The major focus for the government at present is on reactivating domestic tourism again, although Dr Sieu said that talks are beginning on how to establish travel bubbles with destinations considered as “safe,” or which had had similar infection levels to Vietnam.

These include Japan, China, Taiwan, New Zealand, Australia and South Korea, he said, but gave no timetable for a potential reopening.

According to figures from ForwardKeys analysing flight searches, domestic travel interest across Asia has surged during the pandemic.

In Thailand 67 percent of travel searches in June for the second half were related to domestic destinations, compared with just 21 percent last year, while in Vietnam it was 61 percent compared with 15 percent.

We will look at opening up certain areas and if it goes well, we will open other areas in due course.

Cambodia, which has also had a low infection rate, is also gradually opening its tourism facilities and casinos.
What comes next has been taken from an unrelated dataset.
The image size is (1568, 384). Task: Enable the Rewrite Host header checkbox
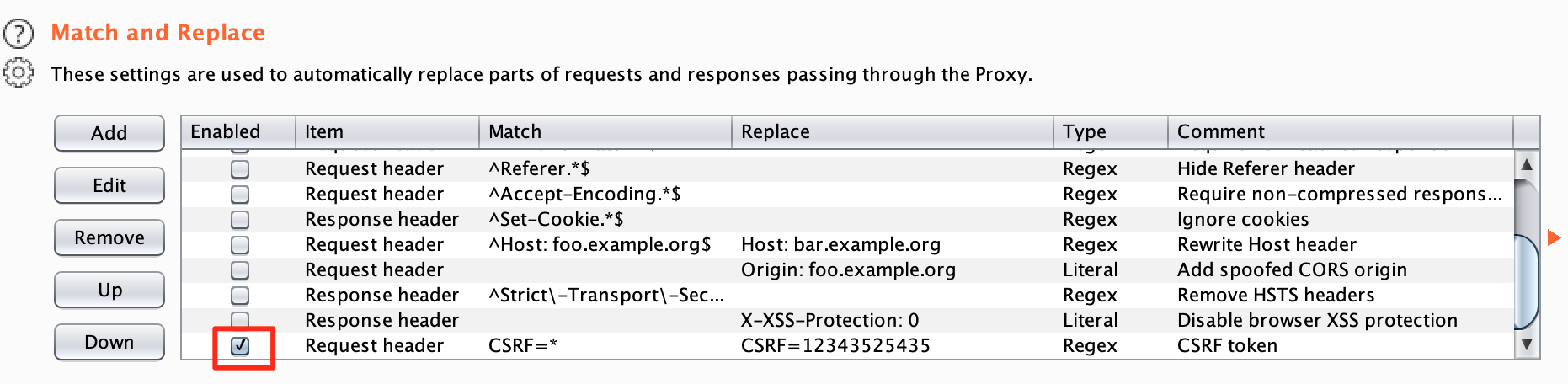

NagaCorp in Phnom Penh opened on July 8th and has said it has seen positive numbers, whilst resorts in Sihanoukville have also been able to open their doors.

NagaCorp said for August, its gambling revenue was close to pre-lockdown levels due to pent up demand from Chinese expats living in Cambodia. VIP rollings were running at 98 percent of their prior levels, while main-floor buy-ins stood at 90 percent.

Like Vietnam, however, locals are not permitted to gamble in the casinos and the doors remain closed for foreign tourists.

Minister of Tourism Dr Thong Khon said that Cambodia is working on plans to create travel bubbles, but that is not expected to happen until 2021.

Overall in Cambodia, domestic tourism is down about 10 to 15 percent, but he did see signs that on major holidays demand is picking up. The five-day Khmer New Year holiday was held in August this year, having been pushed back from its usual date in April. During the festivities 1.4 million Cambodians travelled to domestic destinations, generating $100 million in revenue.

Thai senator Weerasak Kowsurat struck an upbeat note for tourism in the Southeast Asian region, predicting that “there will still be carriers and there will be people sitting in them.”

In the meantime, Thai resorts are also getting support from local tourists, with hotels in Hua Hin and Pattaya completely full.

He said resorts that were close to major cities were benefiting from locals taking long weekend breaks.

When it comes to reopening international borders, Thailand is considering a slightly different approach and is looking at opening up two of its islands — Koh Samui and Phuket — to tourists. The plan had been to begin Oct. 1st, however, fresh cases look to have delayed the process.

“We will look at opening up certain areas and if it goes well, we will open other areas in due course,” he said.

Panel moderator Steven Schipani of the Southeast Asian division of the Asian Development Bank praised the efforts taken by the various governments to support their tourism industries through the crisis and to retain jobs.

However, he noted that domestic tourism will not be able to fill the vacuum created by a lack of international visitors.

“Until we can reestablish international visitation we are going to have a hard time,” he said. “Last year the talk was about over tourism and now it’s the opposite. We now have the opportunity to do things differently.”